A meno che qualcuno non trovi il coraggio di cambiarlo.
Michael Connor è un veterano di una guerra che il mondo non ha ancora combattuto.
Ha visto città ridotte in cenere, esseri umani trasformati in schiavi e macchine erigersi a giudici supremi della sopravvivenza.
Ora si trova indietro nel tempo, in una realtà che crede di essere al sicuro, ma che sta inconsapevolmente costruendo la propria condanna.
Mentre prepara un’operazione clandestina contro un obiettivo strategico, Connor si muove tra due realtà speculari: da una parte un presente fatto di uffici, strade illuminate e forze dell’ordine; dall’altra un futuro dominato da campi di lavoro, droni armati e pattugliatori implacabili.

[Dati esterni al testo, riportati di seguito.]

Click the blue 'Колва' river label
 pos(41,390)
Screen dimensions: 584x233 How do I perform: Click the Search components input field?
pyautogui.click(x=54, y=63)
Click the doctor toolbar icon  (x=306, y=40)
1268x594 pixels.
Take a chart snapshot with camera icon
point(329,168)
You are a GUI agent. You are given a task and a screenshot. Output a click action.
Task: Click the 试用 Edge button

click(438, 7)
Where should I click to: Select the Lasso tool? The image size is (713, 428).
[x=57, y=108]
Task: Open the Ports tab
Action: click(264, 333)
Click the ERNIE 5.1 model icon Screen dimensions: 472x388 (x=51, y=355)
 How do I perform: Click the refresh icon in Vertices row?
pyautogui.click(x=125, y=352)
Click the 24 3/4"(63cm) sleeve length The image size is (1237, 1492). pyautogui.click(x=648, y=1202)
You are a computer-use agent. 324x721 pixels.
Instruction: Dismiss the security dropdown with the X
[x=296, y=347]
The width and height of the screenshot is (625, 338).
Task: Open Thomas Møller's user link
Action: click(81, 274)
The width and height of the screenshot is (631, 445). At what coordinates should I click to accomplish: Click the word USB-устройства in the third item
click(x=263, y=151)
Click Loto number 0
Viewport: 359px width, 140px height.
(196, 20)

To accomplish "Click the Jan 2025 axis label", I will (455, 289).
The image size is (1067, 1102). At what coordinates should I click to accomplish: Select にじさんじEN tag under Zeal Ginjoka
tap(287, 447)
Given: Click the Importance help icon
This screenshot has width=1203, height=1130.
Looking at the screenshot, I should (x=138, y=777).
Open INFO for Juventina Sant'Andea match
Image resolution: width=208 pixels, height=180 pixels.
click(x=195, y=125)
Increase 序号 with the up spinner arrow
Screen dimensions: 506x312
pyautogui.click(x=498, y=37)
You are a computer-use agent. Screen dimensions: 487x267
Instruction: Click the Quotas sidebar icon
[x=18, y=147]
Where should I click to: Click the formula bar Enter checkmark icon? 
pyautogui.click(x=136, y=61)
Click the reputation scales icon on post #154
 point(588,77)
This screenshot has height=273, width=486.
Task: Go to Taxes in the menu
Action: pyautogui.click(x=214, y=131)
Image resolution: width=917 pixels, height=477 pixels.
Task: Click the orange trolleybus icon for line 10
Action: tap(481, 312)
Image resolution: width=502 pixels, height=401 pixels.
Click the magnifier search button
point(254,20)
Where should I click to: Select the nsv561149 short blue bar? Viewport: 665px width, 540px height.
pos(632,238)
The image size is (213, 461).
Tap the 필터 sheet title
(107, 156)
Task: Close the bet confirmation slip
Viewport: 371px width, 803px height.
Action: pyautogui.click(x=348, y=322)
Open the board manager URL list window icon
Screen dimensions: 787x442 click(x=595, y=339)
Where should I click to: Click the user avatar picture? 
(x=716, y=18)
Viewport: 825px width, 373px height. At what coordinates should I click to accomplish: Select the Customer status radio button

In mezzo, la sua coscienza, messa alla prova da decisioni che nessun tribunale potrà mai giudicare davvero.
L’ascesa di una intelligenza artificiale progettata per controllare i sistemi di difesa segna l’inizio di una catena di eventi destinata a sfuggire di mano.
Connor lo sa.
Ed è disposto a pagare qualsiasi prezzo pur di impedirlo.
Tra azione, tensione morale e atmosfere cupe, il romanzo racconta la lotta di un uomo contro il tempo, il destino e la sottile linea che separa il sacrificio dalla dannazione.
Perché salvare l’umanità potrebbe significare perdere sé stessi.